Combien de celles-ci utilisez-vous sans vous interroger sur son vrai sens ?

Démystifier le vivant ?

Bien, direz-vous mais quel rapport avec le titre Démystifier le vivant. En fait, là se situe l’intérêt majeur de cet ouvrage qui arrive à point nommé, au moment où nous sommes, enfin, en train de reconsidérer sérieusement nos rapports avec le vivant ou les vivants et d’effriter la muraille de Chine entre nature et culture (tiens, une métaphore) propre à l’humanité occidentale.

Or, quand nous utilisons de telles métaphores « biaisées », nous ne parlons pas du vivant pour lui-même, pour ce qu’il est, mais d’un monde mystérieux, proche du monde de la physique, inanimé : une manière de tenir le vivant à distance en soulignant son caractère « incompréhensible » ou merveilleux. Ne plus considérer la nature comme un mythe abstrait, un décor idyllique u un tableau de la Création divine, mais comme des millions d’espèces de vivants et des milliards d’individus.
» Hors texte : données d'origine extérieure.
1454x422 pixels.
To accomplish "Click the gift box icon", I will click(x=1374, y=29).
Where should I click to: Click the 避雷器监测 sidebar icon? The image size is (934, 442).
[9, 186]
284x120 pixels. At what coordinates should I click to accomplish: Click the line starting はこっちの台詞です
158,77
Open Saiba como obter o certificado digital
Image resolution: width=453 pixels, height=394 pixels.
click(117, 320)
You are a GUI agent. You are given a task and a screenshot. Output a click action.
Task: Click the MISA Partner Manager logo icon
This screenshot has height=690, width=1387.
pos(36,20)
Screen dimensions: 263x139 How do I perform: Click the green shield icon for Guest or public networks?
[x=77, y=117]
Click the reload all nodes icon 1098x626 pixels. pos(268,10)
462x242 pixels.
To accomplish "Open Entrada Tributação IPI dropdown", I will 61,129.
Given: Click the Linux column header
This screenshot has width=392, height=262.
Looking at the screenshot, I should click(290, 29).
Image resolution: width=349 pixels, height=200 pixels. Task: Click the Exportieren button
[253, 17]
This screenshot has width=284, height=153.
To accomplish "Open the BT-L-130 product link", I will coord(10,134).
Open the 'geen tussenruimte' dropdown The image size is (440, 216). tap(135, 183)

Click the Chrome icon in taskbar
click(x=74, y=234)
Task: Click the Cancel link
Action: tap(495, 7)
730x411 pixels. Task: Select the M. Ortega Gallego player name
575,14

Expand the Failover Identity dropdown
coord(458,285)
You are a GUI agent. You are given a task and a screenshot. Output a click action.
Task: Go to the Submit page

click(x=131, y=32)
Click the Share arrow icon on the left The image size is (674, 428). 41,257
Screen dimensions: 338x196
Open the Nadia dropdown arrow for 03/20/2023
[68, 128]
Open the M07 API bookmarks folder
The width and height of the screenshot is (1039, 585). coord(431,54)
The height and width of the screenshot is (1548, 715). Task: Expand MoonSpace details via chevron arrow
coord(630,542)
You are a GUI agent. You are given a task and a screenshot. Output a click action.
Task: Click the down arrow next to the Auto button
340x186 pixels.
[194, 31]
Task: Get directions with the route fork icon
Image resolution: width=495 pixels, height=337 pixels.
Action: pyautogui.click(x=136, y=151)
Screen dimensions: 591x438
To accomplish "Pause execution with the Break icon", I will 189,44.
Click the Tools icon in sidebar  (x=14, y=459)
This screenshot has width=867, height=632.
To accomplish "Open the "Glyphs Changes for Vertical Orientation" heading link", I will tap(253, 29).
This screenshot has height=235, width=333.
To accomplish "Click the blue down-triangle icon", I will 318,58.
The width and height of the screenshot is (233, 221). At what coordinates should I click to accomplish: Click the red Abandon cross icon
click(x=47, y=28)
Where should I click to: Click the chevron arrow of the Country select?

Derrière ces métaphores « biaisées » se cachent en fait une batterie de biais philosophiques ou idéologiques (définitions tirées du site CNTRL) :

  • L’intentionnalité : faire fonctionner les vivants sur le mode humain avec ses intérêts
  • L’anthropomorphisme : tendance à se représenter toute réalité comme semblable à la réalité humaine
  • L’anthropocentrisme : attitude philosophique qui considère l’homme comme le centre de référence de l’univers
  • Le finalisme : système de pensée qui admet la finalité comme principe d’explication des phénomènes dans l’univers en général ou dans un domaine limité. 
  • L’idéalisme :  philosophie qui ramène l’existence à l’idée, à la pensée
  • L’essentialisme : philosophie qui affirme le primat absolu de l’essence sur l’existence
  • Le réductionnisme :  ramener quelque chose à un état plus simple, plus élémentaire.

Ces définitions montrent clairement que de telles manières de penser ne sont pas pleinement compatibles avec une démarche scientifique.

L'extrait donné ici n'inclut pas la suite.